Dorothy Cleo Stargel Cason (June 24, 1910 – July 27, 2003) was an American librarian. She was founding supervisor of the Redstone Scientific Information Center, supervising the technical library at the United States Army's Redstone Arsenal, from 1949 to 1974.

==Early life and education==
Cason was born in Dahlonega, Georgia, the daughter of John Jones Stargel and Georgia Jones Stargel. She attended North Georgia College in the 1920s. She earned a master's degree in library science the University of Chicago. She earned an LL.B. degree from the Chicago School of Law in 1949. She attended classes at the University of Alabama in Huntsville in the early 1950s.

==Career==
Cason worked at an insurance agency in Chattanooga as a young woman. In 1932, she was chosen as "Miss Insurance" by the National Association of Insurance Agents, and was hostess at the association's annual meeting in Philadelphia.

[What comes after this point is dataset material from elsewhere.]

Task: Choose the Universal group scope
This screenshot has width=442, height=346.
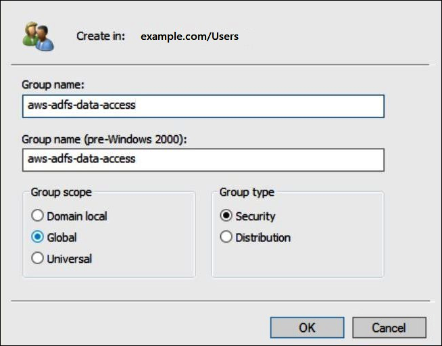Action: (x=38, y=258)
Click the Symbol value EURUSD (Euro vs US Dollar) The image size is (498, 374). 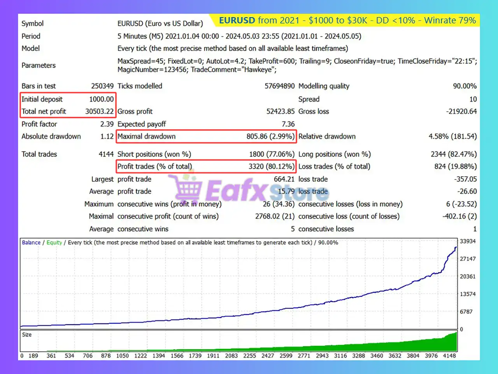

Cason began working at Redstone Arsenal in 1944 as an administrative assistant. In 1949, she was asked to organize the arsenal's library, which became the Redstone Scientific Information Center, with over a million books, documents, journals, and audiovisual materials by the 1970s. She was also associated with the George C. Marshall Space Center in Huntsville.

Cason was president of the Alabama chapter of the Special Libraries Association from 1955 to 1956. She was president of the college, university and Special Libraries Division of the Alabama Library Association from 1959 to 1960. In 1960 she spoke on a panel titled "Personnel Standards for Military Librarians" at the fourth annual Military Librarians Workshop, held in Washington, D.C.

Cason was nominated for the Federal Woman's Award in 1971, and received a Meritorious Civilian Service Award in 1974. She retired from Army civilian service in 1974, and became a law librarian in Madison County, Alabama. In 1992 she receive the Liberty Bell Award from the Huntsville-Madison County Bar Associations. She was a member of the Editorial Advisors Board for the Huntsville-Madison Historical Society.

==Publications==
- "The Early Years of Redstone Arsenal" (1971, with Winona Stroup)

==Personal life==
Cleo Stargel married Army researcher Charles Monroe Cason in 1929. They had a son, Charles, who became a physicist at Redstone Arsenal. Her husband died in 1983. Cason died in 2003, at the age of 93, in Jacksonville, Florida. The Redstone Scientific Information Center was closed in 2019, as a cost-saving measure.